Turning from our Review Department to the contributions of our respected correspondents, we perceive that their attention has been strongly directed to two subjects,-the bearings of unfulfilled Prophecy, with es

pecial reference to the second advent of our Lord; and to the prevalence of a class of doctrines which, under the notion of promoting the advancement of the Gospel, and the conscious happiness of the Christian, would banish the very idea of "duty" as a restriction upon the believer's "privileges," making faith its own evidence, and "assurance of salvation” the test of being saved. We will not add to what our correspondents have said upon these subjects, except briefly to remark, that, in refe rence to the first of them, we believe that no hypothesis which human ingenuity can frame has yet been able, in its applications of unfulfilled Prophecy, to go much beyond those simple outlines of faith and hope which are common to the wise and pious of all ages and nations, in regard to the glorious events of that day when "the kingdoms of this world shall become the kingdoms of our Lord and of his Christ;" and with respect to the second, that Christianity has made duty itself privilege, and obedience reward,-so that the freest exhibition of mercy, the most clear exposition of the doctrine of justification by faith, and the most glowing statement of the blessings which result from the adoption of the believer into the family of God, are quite compatible with reproof, correction, and instruction in righteousness, that the man of God may grow by the spiritual nutriment of the sacred word, thoroughly furnished to every good work.

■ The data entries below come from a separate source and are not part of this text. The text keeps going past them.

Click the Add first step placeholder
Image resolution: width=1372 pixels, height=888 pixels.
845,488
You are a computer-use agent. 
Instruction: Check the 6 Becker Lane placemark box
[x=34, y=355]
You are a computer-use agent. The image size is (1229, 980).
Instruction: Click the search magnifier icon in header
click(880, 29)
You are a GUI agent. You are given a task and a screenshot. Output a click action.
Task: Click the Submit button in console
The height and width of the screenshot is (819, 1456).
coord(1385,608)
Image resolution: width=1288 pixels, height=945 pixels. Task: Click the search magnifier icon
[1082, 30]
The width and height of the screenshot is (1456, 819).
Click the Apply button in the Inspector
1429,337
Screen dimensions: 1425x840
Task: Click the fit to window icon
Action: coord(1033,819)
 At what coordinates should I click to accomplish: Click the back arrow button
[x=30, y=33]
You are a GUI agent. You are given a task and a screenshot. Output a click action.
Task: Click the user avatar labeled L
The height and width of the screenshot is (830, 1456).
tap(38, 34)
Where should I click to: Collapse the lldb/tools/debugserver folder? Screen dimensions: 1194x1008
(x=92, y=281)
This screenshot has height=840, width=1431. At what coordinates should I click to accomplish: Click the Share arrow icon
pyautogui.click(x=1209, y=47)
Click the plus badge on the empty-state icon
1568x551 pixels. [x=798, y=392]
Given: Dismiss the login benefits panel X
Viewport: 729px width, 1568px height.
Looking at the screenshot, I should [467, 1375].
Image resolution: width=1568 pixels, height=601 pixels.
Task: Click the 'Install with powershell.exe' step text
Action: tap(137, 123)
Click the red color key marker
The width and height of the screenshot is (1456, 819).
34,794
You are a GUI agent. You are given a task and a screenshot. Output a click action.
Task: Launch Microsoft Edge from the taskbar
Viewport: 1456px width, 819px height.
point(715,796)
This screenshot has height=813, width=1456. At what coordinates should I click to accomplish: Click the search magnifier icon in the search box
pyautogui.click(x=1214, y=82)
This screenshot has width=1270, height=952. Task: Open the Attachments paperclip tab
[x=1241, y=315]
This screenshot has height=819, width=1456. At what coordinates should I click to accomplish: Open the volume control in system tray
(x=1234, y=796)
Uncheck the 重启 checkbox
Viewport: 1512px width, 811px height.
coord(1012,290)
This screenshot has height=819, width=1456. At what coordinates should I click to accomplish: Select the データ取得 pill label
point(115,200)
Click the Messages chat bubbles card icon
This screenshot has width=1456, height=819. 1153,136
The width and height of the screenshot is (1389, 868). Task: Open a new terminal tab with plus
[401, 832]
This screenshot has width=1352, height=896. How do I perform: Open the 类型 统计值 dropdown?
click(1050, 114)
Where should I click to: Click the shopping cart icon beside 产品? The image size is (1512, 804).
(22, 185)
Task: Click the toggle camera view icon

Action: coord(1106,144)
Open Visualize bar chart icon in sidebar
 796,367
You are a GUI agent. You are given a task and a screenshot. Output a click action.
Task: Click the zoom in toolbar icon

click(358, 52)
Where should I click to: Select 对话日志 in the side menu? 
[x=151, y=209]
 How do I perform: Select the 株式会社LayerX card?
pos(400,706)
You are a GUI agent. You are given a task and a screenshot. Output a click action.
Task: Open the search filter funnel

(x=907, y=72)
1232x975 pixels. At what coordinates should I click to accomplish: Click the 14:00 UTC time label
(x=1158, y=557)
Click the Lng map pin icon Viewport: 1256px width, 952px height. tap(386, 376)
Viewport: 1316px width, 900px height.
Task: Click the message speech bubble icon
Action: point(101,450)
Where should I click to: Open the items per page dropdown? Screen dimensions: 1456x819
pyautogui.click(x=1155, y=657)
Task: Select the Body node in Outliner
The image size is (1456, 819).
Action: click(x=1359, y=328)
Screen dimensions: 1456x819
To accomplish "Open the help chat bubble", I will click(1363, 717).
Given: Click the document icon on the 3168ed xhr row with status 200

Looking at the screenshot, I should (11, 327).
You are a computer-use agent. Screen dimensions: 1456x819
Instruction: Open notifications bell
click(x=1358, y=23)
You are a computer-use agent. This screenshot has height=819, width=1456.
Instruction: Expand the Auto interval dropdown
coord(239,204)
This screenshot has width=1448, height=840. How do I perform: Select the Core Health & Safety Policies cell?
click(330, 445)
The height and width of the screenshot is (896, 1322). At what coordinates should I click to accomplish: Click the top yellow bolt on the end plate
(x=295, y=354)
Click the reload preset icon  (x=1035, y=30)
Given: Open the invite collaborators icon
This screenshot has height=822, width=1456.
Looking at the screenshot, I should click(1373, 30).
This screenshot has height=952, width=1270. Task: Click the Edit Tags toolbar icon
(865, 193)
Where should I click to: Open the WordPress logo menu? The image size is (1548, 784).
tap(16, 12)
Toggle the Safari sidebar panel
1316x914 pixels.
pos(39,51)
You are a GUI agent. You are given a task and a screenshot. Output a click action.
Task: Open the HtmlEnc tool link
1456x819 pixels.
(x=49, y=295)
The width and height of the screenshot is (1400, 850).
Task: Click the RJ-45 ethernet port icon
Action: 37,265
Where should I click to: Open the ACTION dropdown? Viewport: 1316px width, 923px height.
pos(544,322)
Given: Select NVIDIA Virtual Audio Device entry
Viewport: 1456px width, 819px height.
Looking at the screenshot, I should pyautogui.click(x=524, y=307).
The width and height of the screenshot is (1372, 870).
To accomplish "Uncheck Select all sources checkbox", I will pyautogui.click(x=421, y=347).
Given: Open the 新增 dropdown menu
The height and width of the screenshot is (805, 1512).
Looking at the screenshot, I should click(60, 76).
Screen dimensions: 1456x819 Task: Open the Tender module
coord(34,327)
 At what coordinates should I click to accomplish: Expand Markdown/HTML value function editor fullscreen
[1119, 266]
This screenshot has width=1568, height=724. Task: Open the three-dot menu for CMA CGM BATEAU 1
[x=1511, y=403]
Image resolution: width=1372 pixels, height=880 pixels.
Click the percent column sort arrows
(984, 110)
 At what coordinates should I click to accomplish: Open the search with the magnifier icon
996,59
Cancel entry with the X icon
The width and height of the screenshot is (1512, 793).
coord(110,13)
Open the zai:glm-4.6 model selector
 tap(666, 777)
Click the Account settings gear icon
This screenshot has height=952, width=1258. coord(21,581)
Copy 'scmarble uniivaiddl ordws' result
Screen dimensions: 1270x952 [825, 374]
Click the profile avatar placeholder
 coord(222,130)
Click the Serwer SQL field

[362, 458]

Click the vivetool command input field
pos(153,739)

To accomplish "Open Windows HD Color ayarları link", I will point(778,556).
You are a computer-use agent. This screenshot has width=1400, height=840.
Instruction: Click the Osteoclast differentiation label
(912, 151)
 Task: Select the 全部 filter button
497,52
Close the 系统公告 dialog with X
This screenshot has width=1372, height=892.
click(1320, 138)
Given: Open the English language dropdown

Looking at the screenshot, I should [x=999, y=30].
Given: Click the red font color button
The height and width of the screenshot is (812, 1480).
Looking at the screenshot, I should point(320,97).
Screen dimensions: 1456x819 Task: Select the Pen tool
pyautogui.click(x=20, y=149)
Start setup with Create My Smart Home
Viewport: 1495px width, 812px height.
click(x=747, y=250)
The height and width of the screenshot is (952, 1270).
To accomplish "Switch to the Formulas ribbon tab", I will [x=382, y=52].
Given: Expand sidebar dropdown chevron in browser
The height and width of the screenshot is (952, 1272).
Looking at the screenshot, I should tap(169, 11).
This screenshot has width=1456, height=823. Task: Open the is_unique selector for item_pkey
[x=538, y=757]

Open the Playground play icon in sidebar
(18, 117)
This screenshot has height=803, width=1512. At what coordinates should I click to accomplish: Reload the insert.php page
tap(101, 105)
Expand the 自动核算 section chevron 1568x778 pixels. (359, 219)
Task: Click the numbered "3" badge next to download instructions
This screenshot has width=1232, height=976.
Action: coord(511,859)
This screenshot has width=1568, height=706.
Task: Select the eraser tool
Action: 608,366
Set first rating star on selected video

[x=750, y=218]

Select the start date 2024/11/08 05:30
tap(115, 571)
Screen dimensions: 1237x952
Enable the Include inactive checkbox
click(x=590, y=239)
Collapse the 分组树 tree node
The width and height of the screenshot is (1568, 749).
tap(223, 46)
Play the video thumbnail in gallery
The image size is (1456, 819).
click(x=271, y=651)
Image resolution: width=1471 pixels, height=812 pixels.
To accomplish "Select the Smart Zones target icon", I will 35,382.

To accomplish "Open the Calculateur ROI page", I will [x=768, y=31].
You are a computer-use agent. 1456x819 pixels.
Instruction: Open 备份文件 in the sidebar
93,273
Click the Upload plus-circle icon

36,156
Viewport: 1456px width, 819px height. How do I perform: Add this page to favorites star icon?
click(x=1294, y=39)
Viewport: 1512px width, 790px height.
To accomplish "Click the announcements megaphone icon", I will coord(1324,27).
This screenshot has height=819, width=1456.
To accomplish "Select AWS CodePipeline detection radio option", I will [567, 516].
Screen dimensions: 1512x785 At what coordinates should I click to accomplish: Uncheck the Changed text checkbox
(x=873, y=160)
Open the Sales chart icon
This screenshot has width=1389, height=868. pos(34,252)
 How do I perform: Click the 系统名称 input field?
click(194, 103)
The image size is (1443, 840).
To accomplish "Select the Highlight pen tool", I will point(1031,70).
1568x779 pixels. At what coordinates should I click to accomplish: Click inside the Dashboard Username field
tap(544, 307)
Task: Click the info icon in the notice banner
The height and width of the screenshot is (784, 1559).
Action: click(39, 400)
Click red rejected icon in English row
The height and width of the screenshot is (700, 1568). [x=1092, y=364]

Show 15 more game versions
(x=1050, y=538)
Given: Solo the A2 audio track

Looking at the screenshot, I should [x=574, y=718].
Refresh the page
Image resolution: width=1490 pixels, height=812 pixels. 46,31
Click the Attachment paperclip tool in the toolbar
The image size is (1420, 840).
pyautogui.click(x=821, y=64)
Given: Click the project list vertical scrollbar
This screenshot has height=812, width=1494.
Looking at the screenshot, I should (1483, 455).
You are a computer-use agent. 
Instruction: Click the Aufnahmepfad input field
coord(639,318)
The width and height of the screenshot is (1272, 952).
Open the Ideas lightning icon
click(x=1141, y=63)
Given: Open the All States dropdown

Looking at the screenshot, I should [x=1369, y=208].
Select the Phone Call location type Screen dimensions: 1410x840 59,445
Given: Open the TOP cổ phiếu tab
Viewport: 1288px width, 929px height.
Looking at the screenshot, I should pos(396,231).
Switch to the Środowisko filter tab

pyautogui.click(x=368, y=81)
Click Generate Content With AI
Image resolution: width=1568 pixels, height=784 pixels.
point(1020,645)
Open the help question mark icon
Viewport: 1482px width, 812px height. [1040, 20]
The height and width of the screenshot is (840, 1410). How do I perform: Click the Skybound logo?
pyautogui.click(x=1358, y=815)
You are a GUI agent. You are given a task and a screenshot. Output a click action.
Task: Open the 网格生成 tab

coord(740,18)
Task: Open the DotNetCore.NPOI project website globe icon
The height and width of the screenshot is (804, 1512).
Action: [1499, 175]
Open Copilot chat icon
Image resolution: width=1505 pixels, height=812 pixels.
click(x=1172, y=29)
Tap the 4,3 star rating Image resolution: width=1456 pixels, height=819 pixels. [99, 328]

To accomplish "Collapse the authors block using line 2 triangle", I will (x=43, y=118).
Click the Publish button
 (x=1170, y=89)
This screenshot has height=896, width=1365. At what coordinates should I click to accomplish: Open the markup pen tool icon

There is another subject which, from its momentous character and the various aspects under which it may be viewed-whether religiously, morally, politically, charitably, or economically-has found access into every department of our miscellany: need we say, that we mean the unchristian and inhuman institution of Slavery? To readers of a right heart and a sound mind, none of our pages, we feel assured, have been more welcome than those which have been designed to diffuse information and promote the public zeal on this most affecting subject. We trust that upon the whole the prospects of the unhappy slaves in our colonies are beginning, however slowly, to brighten: but much, we might say all, remains to be effectively carried into practice; and our readers may therefore expect that we shall still have occasion to devote many a page to the elucidation of this great moral and religious question.

The arena of Public Affairs, which, at the close of our last volume, was more than usually tranquil, has been since a scene of almost unprecedented violence and party warfare. We shall not here recapitulate the calamitous events which have given rise to this new aspect of our domestic and foreign politics; but we most deeply lament the effects. Oh that He who is the author of peace and the lover of concord, who alone maketh men to be "of one mind in a house," may allay the contentions which have broken out among us; and unite all ranks and degrees of our countrymen in one common desire to promote the welfare, temporal and spiritual, of all mankind.